Trump Administration Takes Action on Gun Control, Proposes Rule to Ban Bump Stocks

The Trump administration took its first steps to ban bump stocks on guns through regulatory action Saturday morning.

The Department of Justice submitted notice of proposed regulation to clarify the meaning of "machinegun" in the National Firearms Act and Gun Control Act includes bump stock devices, and that federal law, therefore, prohibits their possession, sale, or manufacture.

"President Trump is absolutely committed to ensuring the safety and security of every American and he has directed us to propose a regulation addressing bump stocks," said Attorney General Jeff Sessions in a statement.

Bump stocks are molded to the bottom of riffles and allow shooters to release dozens of bullets in a matter of seconds by "bumping" the weapon's trigger.

Sessions said he would go ahead with the rule despite protests from the Bureau of Alcohol, Tobacco, Firearms and Explosives, it claims that it does not have the authority to enforce the rule, only Congress does.

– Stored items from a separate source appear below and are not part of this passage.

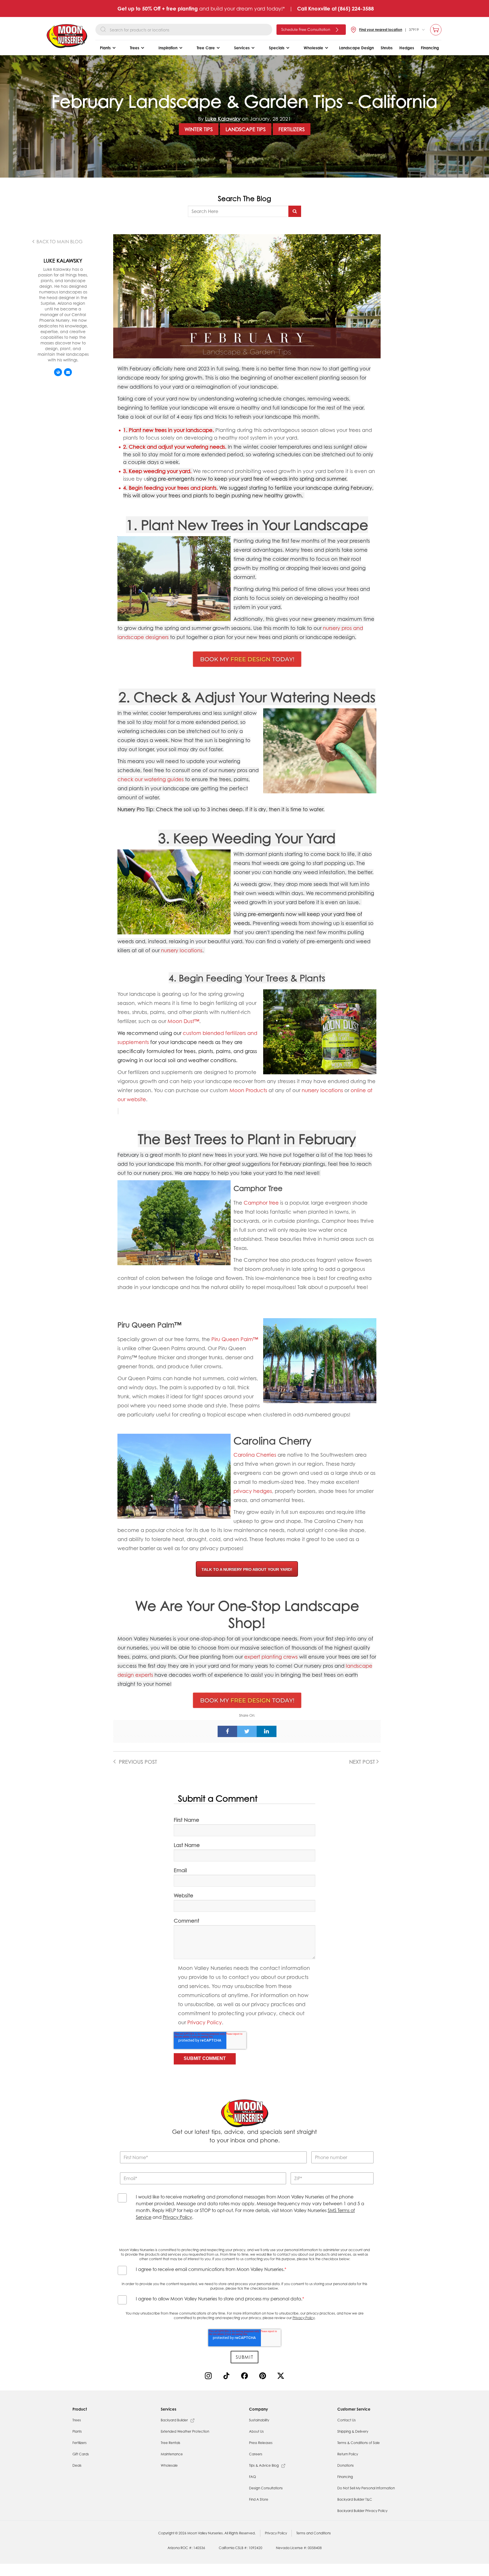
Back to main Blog (59, 241)
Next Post (362, 1762)
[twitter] (247, 1731)
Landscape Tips (246, 129)
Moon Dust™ (183, 1021)
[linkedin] (266, 1731)
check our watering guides (150, 779)
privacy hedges (252, 1491)
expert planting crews (271, 1657)
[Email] (68, 372)
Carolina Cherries (254, 1455)
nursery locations (181, 950)
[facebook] (227, 1731)
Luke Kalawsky (223, 119)
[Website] (58, 372)
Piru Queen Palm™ (234, 1339)
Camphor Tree (257, 1188)
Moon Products (248, 1090)
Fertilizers (291, 129)
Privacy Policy (204, 2022)
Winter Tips (199, 129)
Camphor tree (261, 1202)
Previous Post (137, 1762)
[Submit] (294, 211)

President Trump has proposed a rule banning bump stocks on guns. Getty Images

Once approved, the rule will be open to public comment for a period of time, typically between 30 and 60 days. That comment is then considered in the final draft of the proposal and once approved becomes a rule the Department of Justice governs by.

The proposed rule change is a response to the Parkland High School shooting on February 14th that left 17 dead. "Bump stocks are going to be gone," the president promised in its aftermath.

While the Parkland shooter did not use bump stocks, the gunman at last October's Las Vegas shooting, who killed 58 people, did.

After the Las Vegas shooting there was a bipartisan call for Congress to ban bump stocks, but Congress failed to act on the issue. House Speaker Paul Ryan instead called for a rule made by the Department of Justice.

The proposed change is a response to a national debate over gun safety and control triggered by the teenaged survivors of the Parkland shooting. Walmart, LL Bean and Kroger's have all raised the minimum age to buy a gun from 18 to 21 in response of the advocacy, and Dick's Sporting Goods announced it would no longer sell assault weapons.

On Friday, Florida Governor signed a bill into law banning the sale of guns to those under 21 and banning bump stocks. The state was immediately sued by the National Rifle Association, who claim the law violates the second and 14th amendments of the U.S. Constitution.